◆ EXERCISE DETAILS: Pictures in the data must not be copied, but everything else should be output exactly.

---------------

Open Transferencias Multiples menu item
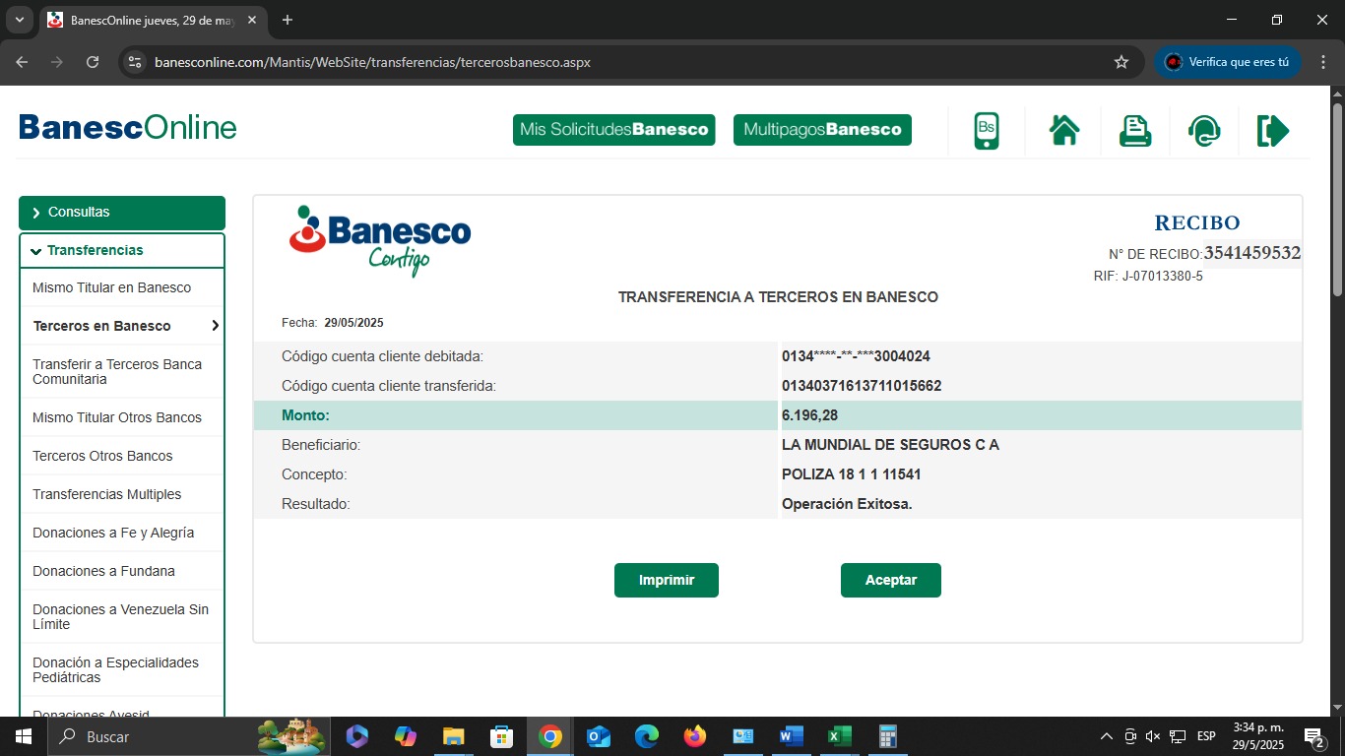[106, 494]
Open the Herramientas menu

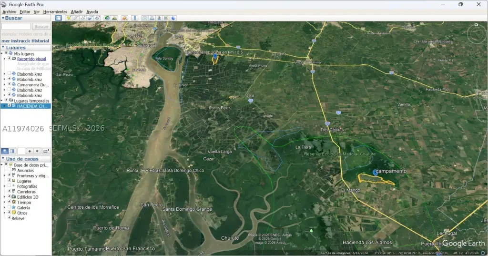click(55, 11)
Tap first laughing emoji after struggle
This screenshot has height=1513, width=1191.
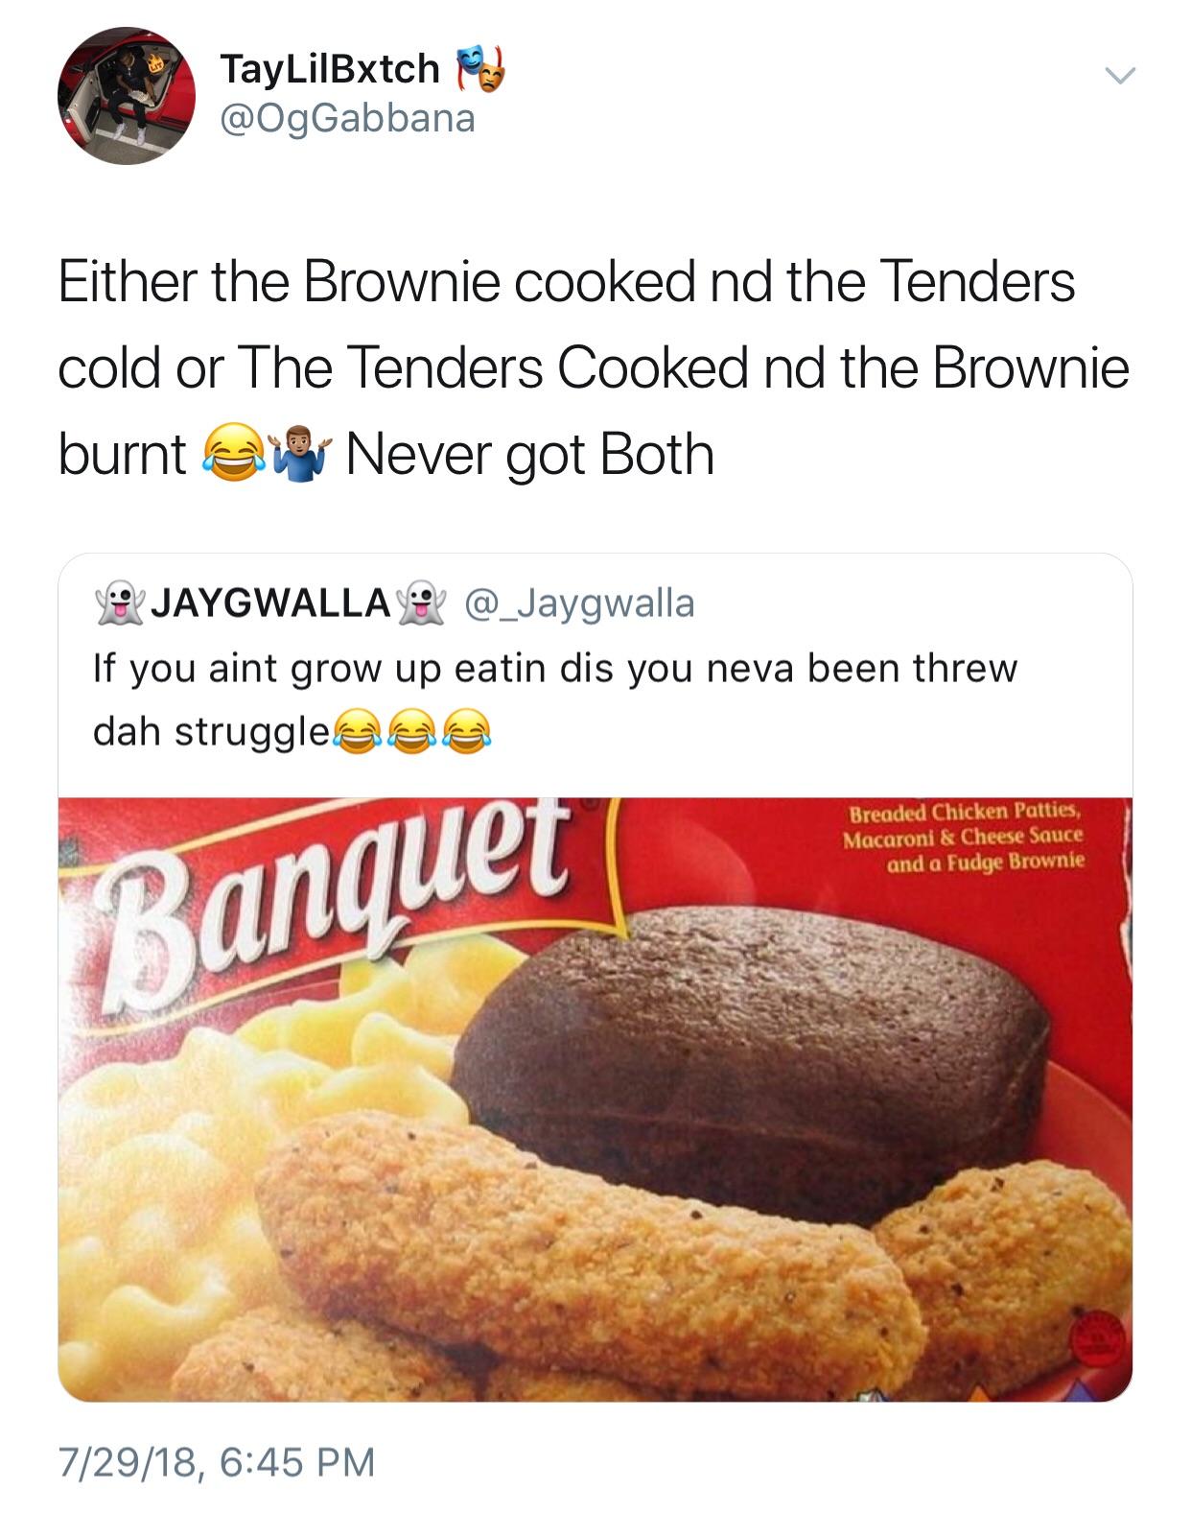pyautogui.click(x=356, y=733)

---------------

◆ FINISHED EXERCISE:
Open Transferencias Multiples menu item
[106, 494]
Open the Herramientas menu

click(55, 11)
Tap first laughing emoji after struggle
This screenshot has height=1513, width=1191.
pyautogui.click(x=356, y=733)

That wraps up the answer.